IoT Devices the Target of Realtek Jungle SDK Vulnerability

Security researchers sounded the alarm about a significant increase in exploitation attempts weaponizing a now-patched critical remote code execution (RCE) vulnerability in Realtek Jungle SDK. Here’s what you need to know.

What is Realtek Jungle SDK?

Realtek is a global company that provides integrated circuit (IC) products for “connected media, communications network, computer peripheral, multimedia and smart interconnect applications.” Realtek’s Jungle SDK provides an HTTP web server exposing a management interface that can be used to configure the access point.

What is the situation?

The vulnerability, CVE-2021-35394, is a critically rated buffer overflow and an arbitrary command injection bug that could be used to execute arbitrary code with the highest privilege level and take over affected appliances.

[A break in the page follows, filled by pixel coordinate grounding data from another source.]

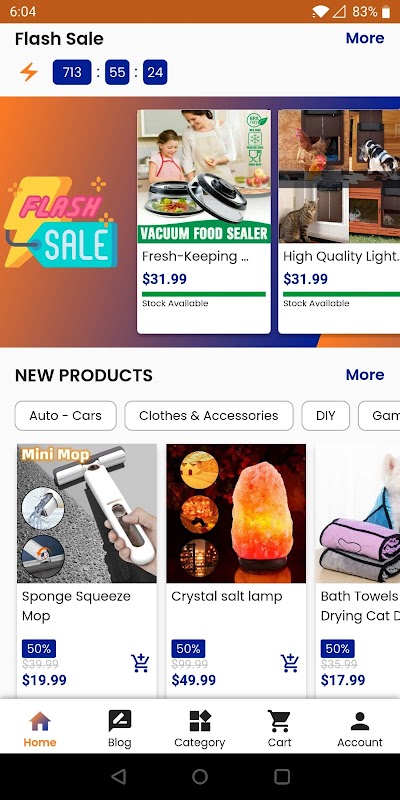Add Sponge Squeeze Mop to cart
This screenshot has height=800, width=400.
pyautogui.click(x=140, y=663)
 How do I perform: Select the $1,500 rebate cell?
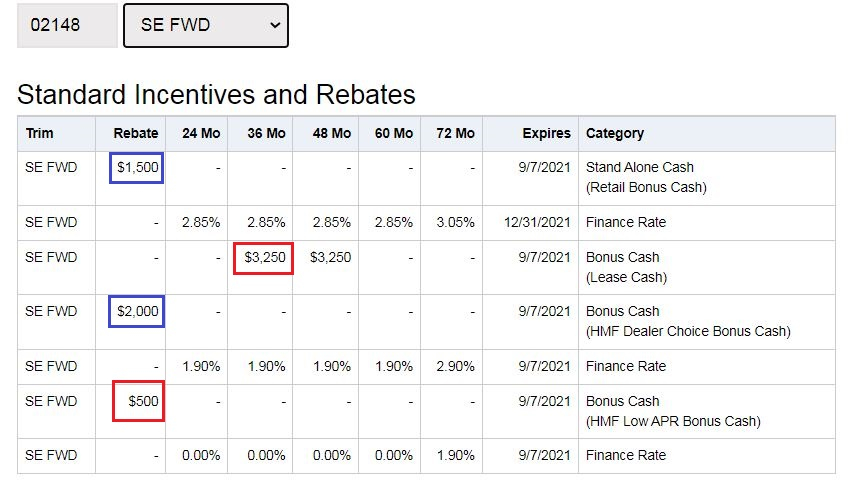click(137, 167)

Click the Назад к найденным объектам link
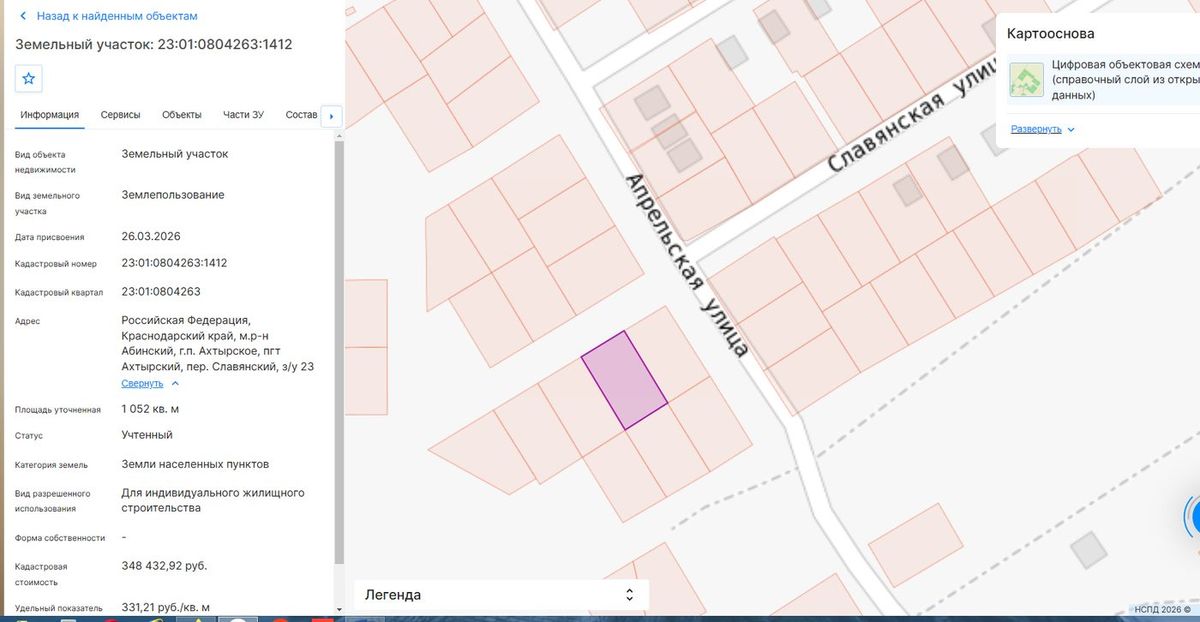117,16
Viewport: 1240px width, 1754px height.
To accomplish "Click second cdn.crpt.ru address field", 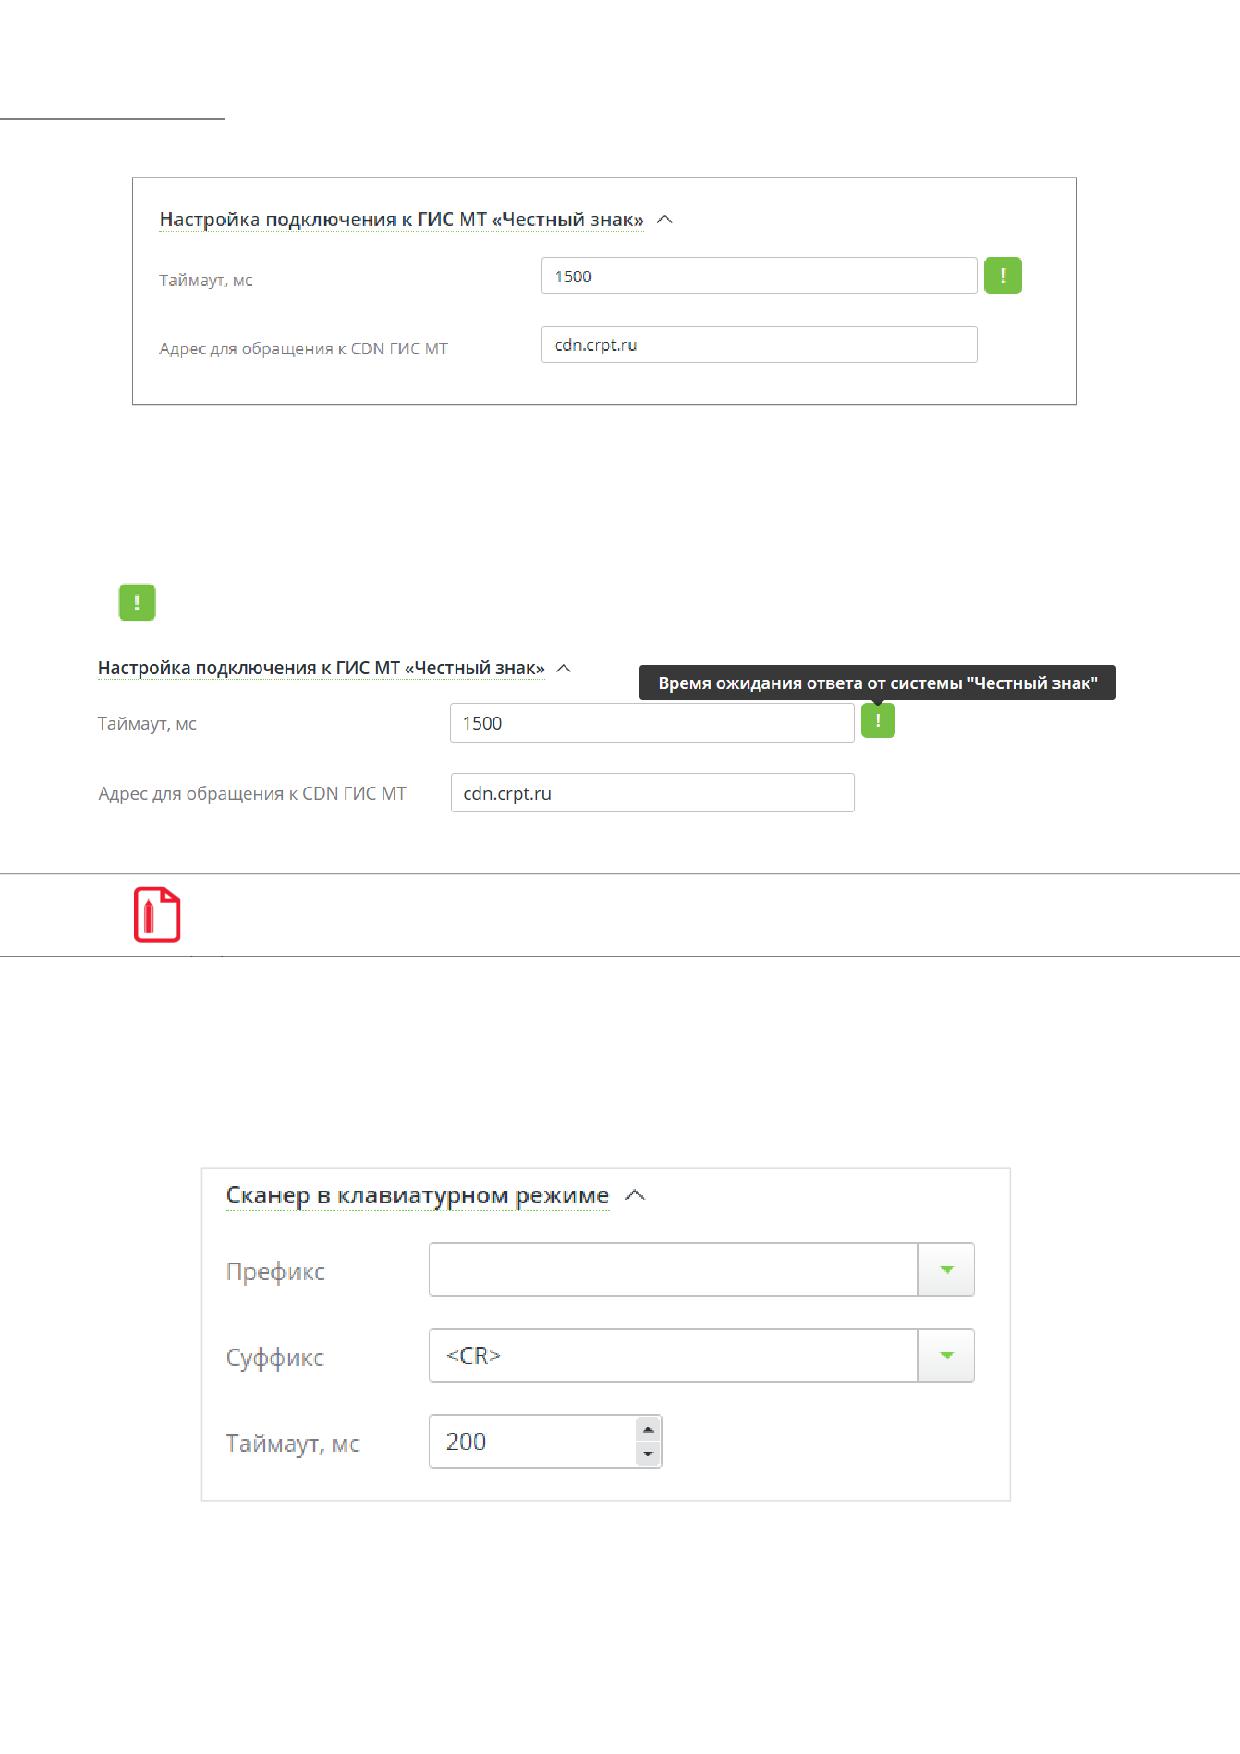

As of December 2022, the ongoing campaign has recorded 134 million exploit attempts, with 97% of the attacks taking place in the past four months.

According to researchers, most of the attacks observed tried to deliver malware like Mirai, Gafgyt, Mozi and RedGoBot to infect vulnerable Internet of Things (IoT) devices. The threat group behind these campaigns are using CVE-2021-35394 to carry out large-scale attacks on smart devices from D-Link, LG, Belkin, Belkin, ASUS and NETGEAR.

What should I do?

IoT devices and routers are often not considered as part of an organization’s security posture; however, many devices could still be at risk. The findings from the above-mentioned campaign highlight the need for organizations and individuals to remain vigilant and proactive in protecting their systems from cyber threats.

• Implement an IoT device management plan that includes patching and vulnerability management if one does not currently exist within your organization.
• Ensure you’ve changed the default passwords on devices after initial configuration.
• Keep IoT devices patched and firmware up to date to minimize risk of known vulnerabilities.
• Any high-risk IoT devices (especially internet facing) should be in their own segmented network to minimize lateral movement in the event of compromise.
• Subscribe to vendor security bulletins to receive notifications on newly announced vulnerabilities.

Will there be more IoT attacks?

Plan on it! And these attacks won’t only target businesses. Nuspire’s CSO, J.R. Cunningham predicts 2023 will be the year of the consumer-focused IoT attack. Today’s consumers average over 20 connected devices per household, and many don’t take the important steps of securing those devices. Expect to see some significant attacks against smart devices, smart homes, smart appliances, personal digital assistants and more.